2. A client with breast cancer is receiving cyclophosphamide. Which of the following findings should the nurse monitor?
- A. Hypertension
- B. Hyperglycemia
- C. Ototoxicity
- D. Hemorrhagic cystitis
Correct answer: D
Rationale: The nurse should monitor the client for hemorrhagic cystitis when receiving cyclophosphamide due to its potential to cause bladder irritation and lead to this serious adverse effect. It is essential to assess for symptoms such as hematuria, dysuria, and flank pain. Monitoring for hypertension, hyperglycemia, and ototoxicity is not directly related to the side effects of cyclophosphamide.
3. A client is receiving imatinib. Which of the following adverse effects should the nurse monitor?
- A. Edema
- B. Constipation
- C. Dry mouth
- D. Urinary retention
Correct answer: A
Rationale: Corrected Rationale: Imatinib is known to cause edema as an adverse effect. The nurse should closely monitor the client for signs of fluid retention, such as swelling of the extremities or weight gain. Edema can indicate potential complications and requires prompt intervention to prevent further issues. Choices B, C, and D are incorrect because they are not typically associated with imatinib use. Constipation, dry mouth, and urinary retention are not commonly reported adverse effects of imatinib therapy.
4. While caring for a client receiving Heparin therapy, which of the following laboratory tests should the nurse monitor to evaluate the effectiveness of the therapy?
- A. PT
- B. INR
- C. aPTT
- D. Platelet count
Correct answer: C
Rationale: The nurse should monitor the aPTT (activated partial thromboplastin time) when caring for a client receiving Heparin therapy. The aPTT reflects the intrinsic pathway of the clotting cascade and is used to monitor the effectiveness of heparin, which primarily affects this pathway by potentiating antithrombin III. Monitoring the aPTT helps ensure that the client's blood is within the therapeutic range to prevent thrombus formation. Choices A, B, and D are incorrect. PT (Prothrombin Time) and INR (International Normalized Ratio) are used to monitor Warfarin therapy, not Heparin. Platelet count is important in assessing for thrombocytopenia but is not a specific indicator of Heparin therapy effectiveness.

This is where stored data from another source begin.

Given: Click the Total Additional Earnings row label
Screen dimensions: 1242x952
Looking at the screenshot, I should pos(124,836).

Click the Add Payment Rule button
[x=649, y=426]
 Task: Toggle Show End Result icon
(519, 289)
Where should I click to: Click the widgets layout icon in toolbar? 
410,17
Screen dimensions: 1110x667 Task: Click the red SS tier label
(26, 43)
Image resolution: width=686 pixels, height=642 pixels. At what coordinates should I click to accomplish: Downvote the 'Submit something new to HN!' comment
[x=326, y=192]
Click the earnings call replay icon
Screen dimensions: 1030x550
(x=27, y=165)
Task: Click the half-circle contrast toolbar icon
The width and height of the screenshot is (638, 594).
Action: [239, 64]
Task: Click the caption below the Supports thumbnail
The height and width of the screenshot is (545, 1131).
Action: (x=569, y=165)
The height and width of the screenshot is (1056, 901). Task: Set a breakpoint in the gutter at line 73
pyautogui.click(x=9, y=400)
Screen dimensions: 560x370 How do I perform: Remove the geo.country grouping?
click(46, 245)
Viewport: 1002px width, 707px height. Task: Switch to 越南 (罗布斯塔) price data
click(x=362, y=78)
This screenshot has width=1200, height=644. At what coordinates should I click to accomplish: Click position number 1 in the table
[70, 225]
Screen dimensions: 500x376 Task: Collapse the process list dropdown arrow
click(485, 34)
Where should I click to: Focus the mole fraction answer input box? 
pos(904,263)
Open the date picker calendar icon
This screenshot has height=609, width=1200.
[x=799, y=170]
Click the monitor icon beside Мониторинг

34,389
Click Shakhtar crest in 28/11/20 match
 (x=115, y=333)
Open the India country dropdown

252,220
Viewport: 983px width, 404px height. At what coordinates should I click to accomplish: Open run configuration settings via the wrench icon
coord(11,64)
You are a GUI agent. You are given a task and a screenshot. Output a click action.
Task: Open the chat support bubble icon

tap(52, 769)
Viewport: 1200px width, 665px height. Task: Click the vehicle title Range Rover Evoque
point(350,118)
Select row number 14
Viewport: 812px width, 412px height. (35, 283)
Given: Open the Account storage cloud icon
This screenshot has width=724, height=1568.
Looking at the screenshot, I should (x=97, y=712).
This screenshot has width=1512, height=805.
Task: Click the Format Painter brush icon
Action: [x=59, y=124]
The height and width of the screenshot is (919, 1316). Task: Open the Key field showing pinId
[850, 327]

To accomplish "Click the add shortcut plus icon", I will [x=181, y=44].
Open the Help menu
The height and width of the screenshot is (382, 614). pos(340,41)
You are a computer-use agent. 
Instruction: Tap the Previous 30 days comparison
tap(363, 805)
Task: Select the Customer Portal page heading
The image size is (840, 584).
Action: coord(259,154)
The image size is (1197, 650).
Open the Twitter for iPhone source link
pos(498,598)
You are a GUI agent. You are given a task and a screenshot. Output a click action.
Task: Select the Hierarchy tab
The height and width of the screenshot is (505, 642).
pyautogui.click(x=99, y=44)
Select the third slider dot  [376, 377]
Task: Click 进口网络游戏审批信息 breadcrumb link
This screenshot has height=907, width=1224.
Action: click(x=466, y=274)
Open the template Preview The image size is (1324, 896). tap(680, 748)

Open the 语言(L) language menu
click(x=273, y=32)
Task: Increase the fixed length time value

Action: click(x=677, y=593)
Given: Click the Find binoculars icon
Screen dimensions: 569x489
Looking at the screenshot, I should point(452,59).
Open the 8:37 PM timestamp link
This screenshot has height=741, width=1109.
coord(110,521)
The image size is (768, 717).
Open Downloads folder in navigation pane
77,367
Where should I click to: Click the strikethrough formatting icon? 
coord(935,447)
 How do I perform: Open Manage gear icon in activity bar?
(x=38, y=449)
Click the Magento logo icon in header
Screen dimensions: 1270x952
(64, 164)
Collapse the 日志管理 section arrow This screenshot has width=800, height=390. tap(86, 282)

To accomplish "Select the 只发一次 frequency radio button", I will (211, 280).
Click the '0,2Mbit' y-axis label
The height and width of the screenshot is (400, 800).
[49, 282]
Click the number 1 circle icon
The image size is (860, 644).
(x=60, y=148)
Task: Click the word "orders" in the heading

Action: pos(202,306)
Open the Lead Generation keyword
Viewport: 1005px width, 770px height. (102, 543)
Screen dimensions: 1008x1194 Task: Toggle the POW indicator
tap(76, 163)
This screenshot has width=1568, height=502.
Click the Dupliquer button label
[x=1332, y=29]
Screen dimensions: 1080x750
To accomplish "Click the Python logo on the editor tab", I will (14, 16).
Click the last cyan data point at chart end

5. A client is being discharged with a new prescription for Clopidogrel. Which of the following instructions should the nurse include?
- A. Avoid taking aspirin while on this medication.
- B. Take this medication with food.
- C. Avoid eating foods high in potassium.
- D. Take this medication at bedtime.
Correct answer: A
Rationale: The correct instruction for a client prescribed Clopidogrel is to avoid taking aspirin while on this medication. Clopidogrel is an antiplatelet medication that can increase the risk of bleeding. Aspirin and other NSAIDs can potentiate the risk of bleeding, so they should be avoided while taking Clopidogrel to prevent adverse effects. Choices B, C, and D are incorrect because Clopidogrel does not need to be taken with food, there is no specific dietary restriction related to potassium, and the timing of administration (bedtime) is not a critical instruction for this medication.